Problem requirements: Lay out the entries from the line with "This screenshot has" up to and including the line with "(420, 566)." as a Markdown table with columns Row and Line, skipping blank lines and leaving out the pictures.

Records to process:
____

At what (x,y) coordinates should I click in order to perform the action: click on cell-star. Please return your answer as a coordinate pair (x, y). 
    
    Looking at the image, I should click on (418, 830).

____

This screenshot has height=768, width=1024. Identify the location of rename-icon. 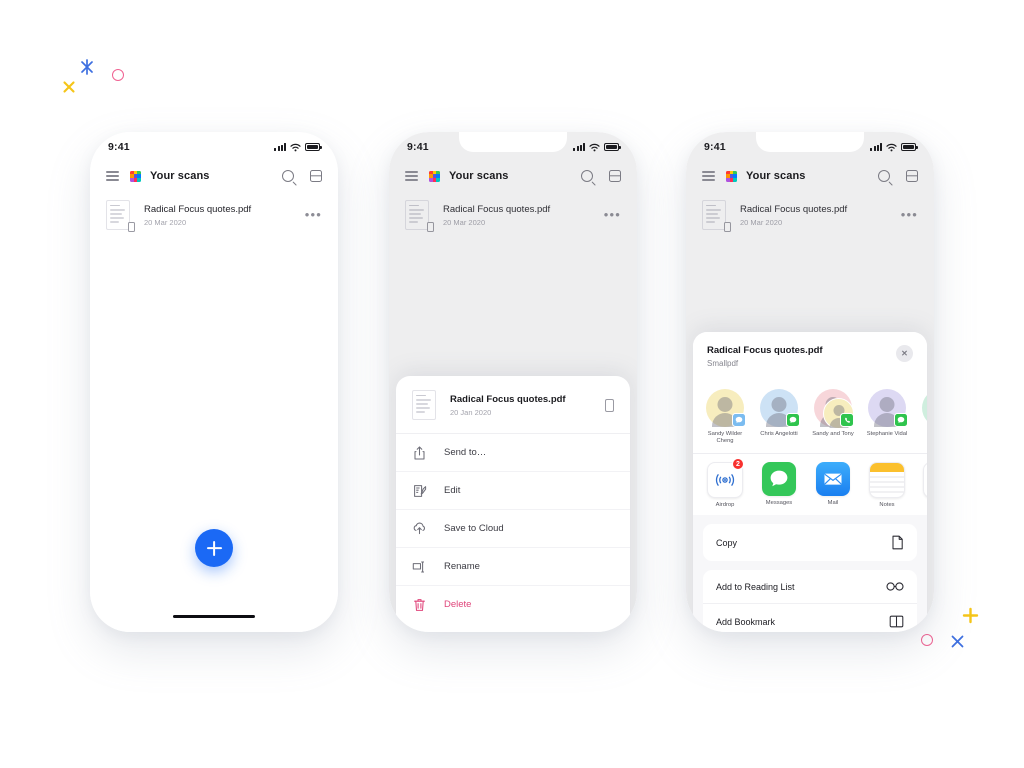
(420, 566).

____

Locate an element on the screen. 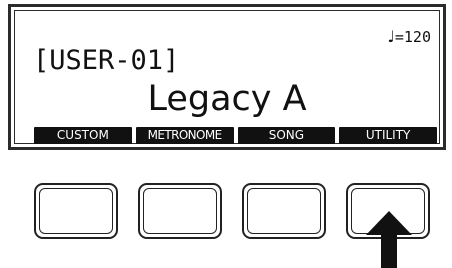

____

Finished exercise:
| Row | Line |
|---|---|
| 1 | This screenshot has height=768, width=1024. Identify the location of rename-icon.  |
| 2 | (420, 566). |